▸ Set exercise A
Condense the opinion's paragraph beginning "State Farm contends that partial summary judgment" into a shorter version that keeps its main facts.

>> Begin Selection

State Farm Mutual Automobile Insurance Company
David Rosenfield, et al.

The opinion of the court was delivered by: LUDWIG

 Ludwig, J.

 In this action, State Farm Automobile Insurance Company sued to recover payments made as a result of an allegedly fraudulent automobile accident insurance scheme. Defendants are attorneys David M. Rosenfield *fn1" and Elliott Raskin and physicians John L. Cionci, Jordan B. Colletta, *fn2" Frank Caruso, *fn3" Edward I. Cooper and Armand Castagna. *fn4" All of the defendants pleaded guilty or were convicted of criminal charges. *fn5" Based on these guilty pleas and convictions, State Farm moved for partial summary judgment against defendants Raskin, Cionci and Castagna as to civil RICO (Count II) and fraud (Count IV) and against defendant Caruso as to civil RICO.

 An order was entered granting State Farm's motion for partial summary judgment as to Raskin, who moved for reconsideration. State Farm's partial summary judgment motion as to Cionci, Castagna and Caruso was denied, and State Farm moved for reconsideration. *fn6" Both motions for reconsideration concern the civil RICO counts only.

 State Farm contends that partial summary judgment *fn7" is appropriate as to all four defendants, not only as to Raskin. As to Raskin's motion for reconsideration, State Farm's position is well taken. With regard to Castagna, Cionci and Caruso, because triable issues of fact persist, State Farm's motion for reconsideration must be denied.

 I. Raskin

 No issue of material fact remains as to Raskin's liability for civil RICO. State Farm relies on defendant's guilty plea to mail fraud. When a party invokes collateral estoppel based on a guilty plea, a court must examine the record of the criminal proceedings or plea colloquy to determine what issues were comprehended and decided. De Cavalcante v. Commissioner, 620 F.2d 23, 27 n.10 (3d Cir. 1980); Seiffert v. Green, No. 81-1956, slip op. (E.D. Pa. July 15, 1987); Salvation Army Corp. v. Dumont Export Corp., No. 85-5685, slip op. (E.D. Pa. Oct. 3, 1986). Collateral estoppel applies only to questions "'directly put in issue and directly determined' in the criminal prosecution." United States v. Uzzell, 648 F. Supp. 1362, 1364 (D.D.C. 1986) (quoting Emich Motors Corp. v. General Motors Corp., 340 U.S. 558, 569, 71 S. Ct. 408, 414, 95 L. Ed. 534 (1951)). Given Raskin's plea colloquy, collateral estoppel prevents Raskin from disputing having committed mail fraud in conjunction with the alleged insurance fraud scheme.

>> End Selection
>> Begin Input

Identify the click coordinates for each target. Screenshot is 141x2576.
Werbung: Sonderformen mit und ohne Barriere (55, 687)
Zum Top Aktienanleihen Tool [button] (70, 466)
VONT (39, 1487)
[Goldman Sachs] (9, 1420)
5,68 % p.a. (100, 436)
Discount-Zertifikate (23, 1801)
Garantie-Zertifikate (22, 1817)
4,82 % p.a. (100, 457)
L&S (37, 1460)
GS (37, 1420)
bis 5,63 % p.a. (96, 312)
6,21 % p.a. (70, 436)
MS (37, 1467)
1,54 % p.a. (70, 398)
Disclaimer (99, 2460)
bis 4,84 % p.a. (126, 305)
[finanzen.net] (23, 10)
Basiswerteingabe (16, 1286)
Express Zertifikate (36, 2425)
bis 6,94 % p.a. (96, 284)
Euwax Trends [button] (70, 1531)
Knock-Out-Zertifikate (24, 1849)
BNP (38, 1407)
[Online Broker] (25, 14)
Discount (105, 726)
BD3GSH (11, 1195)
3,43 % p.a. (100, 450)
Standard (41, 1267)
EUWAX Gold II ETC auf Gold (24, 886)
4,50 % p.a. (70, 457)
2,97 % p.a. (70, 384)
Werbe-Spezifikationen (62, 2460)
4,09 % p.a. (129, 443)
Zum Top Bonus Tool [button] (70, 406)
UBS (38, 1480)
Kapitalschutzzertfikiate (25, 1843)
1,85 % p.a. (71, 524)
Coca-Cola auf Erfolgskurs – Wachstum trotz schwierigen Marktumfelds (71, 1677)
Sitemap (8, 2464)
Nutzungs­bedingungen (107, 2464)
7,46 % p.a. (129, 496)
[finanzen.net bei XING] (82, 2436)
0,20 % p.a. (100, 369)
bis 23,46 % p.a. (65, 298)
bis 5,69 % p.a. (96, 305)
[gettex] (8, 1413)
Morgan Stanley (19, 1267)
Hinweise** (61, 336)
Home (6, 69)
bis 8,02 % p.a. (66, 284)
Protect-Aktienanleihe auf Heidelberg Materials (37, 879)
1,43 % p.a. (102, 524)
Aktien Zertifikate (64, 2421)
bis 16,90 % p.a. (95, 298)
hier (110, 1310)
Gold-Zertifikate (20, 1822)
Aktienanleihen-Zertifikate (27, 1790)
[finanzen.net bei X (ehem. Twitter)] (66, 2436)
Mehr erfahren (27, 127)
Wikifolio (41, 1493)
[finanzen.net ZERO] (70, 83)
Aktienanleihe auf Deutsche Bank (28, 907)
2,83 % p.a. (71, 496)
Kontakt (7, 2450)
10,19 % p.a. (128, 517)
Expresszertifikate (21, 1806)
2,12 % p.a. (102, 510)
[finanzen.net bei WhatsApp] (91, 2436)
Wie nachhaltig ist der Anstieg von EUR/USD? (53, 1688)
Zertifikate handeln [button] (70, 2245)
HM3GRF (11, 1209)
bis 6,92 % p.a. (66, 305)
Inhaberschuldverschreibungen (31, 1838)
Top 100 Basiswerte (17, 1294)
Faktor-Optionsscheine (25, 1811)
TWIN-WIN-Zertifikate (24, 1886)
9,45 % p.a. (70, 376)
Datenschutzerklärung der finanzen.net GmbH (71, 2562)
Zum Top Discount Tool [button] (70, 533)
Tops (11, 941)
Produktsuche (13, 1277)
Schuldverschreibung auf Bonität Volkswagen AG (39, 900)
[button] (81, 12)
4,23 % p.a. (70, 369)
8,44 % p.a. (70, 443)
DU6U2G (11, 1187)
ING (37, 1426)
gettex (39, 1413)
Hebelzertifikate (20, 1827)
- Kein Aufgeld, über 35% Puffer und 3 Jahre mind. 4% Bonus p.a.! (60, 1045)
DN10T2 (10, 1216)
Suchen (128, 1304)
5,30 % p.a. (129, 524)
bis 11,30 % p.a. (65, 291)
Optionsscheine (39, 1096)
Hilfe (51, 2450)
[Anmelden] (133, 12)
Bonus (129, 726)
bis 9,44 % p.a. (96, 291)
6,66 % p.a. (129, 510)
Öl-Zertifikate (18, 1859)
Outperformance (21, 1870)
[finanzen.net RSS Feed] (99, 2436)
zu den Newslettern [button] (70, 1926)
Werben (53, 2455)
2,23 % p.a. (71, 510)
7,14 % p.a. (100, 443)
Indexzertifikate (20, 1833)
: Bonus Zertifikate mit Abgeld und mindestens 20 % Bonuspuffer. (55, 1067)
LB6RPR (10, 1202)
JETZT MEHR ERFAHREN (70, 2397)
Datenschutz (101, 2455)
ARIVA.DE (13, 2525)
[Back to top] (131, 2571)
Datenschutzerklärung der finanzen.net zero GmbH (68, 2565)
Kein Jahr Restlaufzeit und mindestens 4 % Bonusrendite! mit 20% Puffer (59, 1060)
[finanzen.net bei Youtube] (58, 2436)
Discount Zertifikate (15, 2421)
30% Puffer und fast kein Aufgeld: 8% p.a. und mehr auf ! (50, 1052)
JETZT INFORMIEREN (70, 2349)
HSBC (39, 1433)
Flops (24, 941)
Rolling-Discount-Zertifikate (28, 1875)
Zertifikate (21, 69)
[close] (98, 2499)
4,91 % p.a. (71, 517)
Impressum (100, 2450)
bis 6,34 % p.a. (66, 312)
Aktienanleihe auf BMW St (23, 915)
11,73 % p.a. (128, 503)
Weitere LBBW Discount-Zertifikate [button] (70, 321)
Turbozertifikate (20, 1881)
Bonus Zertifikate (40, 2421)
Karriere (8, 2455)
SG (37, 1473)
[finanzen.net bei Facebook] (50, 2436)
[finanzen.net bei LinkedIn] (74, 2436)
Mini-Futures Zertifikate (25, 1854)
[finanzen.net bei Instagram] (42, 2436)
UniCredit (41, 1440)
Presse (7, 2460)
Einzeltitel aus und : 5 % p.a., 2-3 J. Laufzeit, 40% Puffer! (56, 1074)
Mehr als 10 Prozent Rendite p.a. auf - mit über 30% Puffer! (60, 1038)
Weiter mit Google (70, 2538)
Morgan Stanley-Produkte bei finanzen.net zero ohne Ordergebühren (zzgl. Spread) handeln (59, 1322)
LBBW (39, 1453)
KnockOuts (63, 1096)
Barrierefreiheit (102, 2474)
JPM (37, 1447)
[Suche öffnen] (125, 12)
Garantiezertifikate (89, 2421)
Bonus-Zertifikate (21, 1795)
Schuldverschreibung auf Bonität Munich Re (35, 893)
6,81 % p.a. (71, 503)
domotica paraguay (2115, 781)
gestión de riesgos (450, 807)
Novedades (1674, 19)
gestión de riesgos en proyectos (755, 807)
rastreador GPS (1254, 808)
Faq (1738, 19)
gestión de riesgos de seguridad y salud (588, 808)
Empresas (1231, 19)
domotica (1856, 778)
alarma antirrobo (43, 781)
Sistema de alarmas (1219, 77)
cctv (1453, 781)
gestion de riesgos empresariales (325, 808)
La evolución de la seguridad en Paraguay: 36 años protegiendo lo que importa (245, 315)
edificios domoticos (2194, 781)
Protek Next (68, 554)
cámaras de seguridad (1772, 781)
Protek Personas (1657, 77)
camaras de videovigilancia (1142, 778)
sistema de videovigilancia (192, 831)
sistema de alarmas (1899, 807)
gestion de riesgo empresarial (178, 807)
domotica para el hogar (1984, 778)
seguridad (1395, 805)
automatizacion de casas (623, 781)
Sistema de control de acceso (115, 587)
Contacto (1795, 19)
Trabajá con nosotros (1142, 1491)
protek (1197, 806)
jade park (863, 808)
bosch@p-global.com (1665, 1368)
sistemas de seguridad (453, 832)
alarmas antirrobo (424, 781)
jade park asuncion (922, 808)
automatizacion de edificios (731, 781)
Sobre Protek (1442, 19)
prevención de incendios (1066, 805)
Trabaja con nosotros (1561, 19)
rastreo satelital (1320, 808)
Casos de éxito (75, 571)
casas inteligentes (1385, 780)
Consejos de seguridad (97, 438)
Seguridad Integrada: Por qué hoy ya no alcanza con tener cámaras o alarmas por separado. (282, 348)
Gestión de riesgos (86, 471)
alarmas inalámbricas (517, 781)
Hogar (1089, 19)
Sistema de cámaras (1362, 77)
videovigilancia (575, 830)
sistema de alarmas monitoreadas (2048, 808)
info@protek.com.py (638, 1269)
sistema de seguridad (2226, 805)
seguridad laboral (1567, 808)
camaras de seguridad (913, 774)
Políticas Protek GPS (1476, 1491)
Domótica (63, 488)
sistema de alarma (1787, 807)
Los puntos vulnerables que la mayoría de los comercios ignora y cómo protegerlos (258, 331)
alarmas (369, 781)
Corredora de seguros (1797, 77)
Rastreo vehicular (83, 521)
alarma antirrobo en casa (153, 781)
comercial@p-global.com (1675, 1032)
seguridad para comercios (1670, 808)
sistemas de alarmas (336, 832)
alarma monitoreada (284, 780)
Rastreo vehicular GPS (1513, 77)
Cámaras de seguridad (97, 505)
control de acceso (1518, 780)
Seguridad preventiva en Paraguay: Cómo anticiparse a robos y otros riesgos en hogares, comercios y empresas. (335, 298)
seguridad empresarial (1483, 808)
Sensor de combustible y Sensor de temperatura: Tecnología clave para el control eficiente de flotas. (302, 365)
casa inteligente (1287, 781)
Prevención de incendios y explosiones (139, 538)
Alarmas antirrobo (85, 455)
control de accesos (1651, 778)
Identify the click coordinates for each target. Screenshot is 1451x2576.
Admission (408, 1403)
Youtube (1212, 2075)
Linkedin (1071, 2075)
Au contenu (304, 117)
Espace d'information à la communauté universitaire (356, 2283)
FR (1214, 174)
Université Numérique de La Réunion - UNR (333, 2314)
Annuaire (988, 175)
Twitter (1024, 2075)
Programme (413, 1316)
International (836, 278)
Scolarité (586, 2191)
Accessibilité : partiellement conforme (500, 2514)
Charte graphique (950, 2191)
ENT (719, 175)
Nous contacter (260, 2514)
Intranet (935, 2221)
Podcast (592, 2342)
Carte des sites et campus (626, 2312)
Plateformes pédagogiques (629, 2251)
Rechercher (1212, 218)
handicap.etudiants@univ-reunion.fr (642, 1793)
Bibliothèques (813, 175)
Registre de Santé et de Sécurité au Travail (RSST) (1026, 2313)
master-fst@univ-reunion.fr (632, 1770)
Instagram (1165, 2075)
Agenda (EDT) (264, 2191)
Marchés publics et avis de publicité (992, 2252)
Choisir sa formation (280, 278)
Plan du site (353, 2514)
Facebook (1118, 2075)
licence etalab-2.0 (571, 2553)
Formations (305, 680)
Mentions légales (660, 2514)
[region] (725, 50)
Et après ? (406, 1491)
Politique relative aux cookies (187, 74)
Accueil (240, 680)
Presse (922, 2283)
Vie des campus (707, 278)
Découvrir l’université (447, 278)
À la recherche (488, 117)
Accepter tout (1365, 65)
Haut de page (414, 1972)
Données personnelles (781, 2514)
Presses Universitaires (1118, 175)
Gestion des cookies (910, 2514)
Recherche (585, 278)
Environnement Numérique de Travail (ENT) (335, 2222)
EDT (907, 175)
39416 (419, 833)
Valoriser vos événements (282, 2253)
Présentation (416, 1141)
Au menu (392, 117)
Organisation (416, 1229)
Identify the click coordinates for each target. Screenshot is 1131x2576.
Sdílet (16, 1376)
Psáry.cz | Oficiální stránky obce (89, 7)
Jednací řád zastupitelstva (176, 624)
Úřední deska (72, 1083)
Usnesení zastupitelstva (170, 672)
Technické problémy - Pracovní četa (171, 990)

>> End Input

▸ Set exercise B
Add -149 to each coordinate in the answers of the stored dataset entries, then write out the entries starting with the line that contains "30% Puffer und" and going on through the line that contains "SG (37, 1473)", both lines included. Give only those lines.

▸ Final answer A
State Farm argues that partial summary judgment is appropriate against all four defendants, not only Raskin. The court agrees as to Raskin's motion for reconsideration. Because triable issues of fact remain as to Castagna, Cionci and Caruso, State Farm's motion for reconsideration is denied for them.

▸ Final answer B
30% Puffer und fast kein Aufgeld: 8% p.a. und mehr auf ! (-99, 903)
JETZT INFORMIEREN (-79, 2200)
HSBC (-110, 1284)
Flops (-125, 792)
Rolling-Discount-Zertifikate (-121, 1726)
Zertifikate (-128, -80)
[close] (-51, 2350)
4,91 % p.a. (-78, 368)
Impressum (-49, 2301)
bis 6,34 % p.a. (-83, 163)
Aktienanleihe auf BMW St (-126, 766)
11,73 % p.a. (-21, 354)
Weitere LBBW Discount-Zertifikate [button] (-79, 172)
Turbozertifikate (-129, 1732)
Bonus Zertifikate (-109, 2272)
Karriere (-141, 2306)
SG (-112, 1324)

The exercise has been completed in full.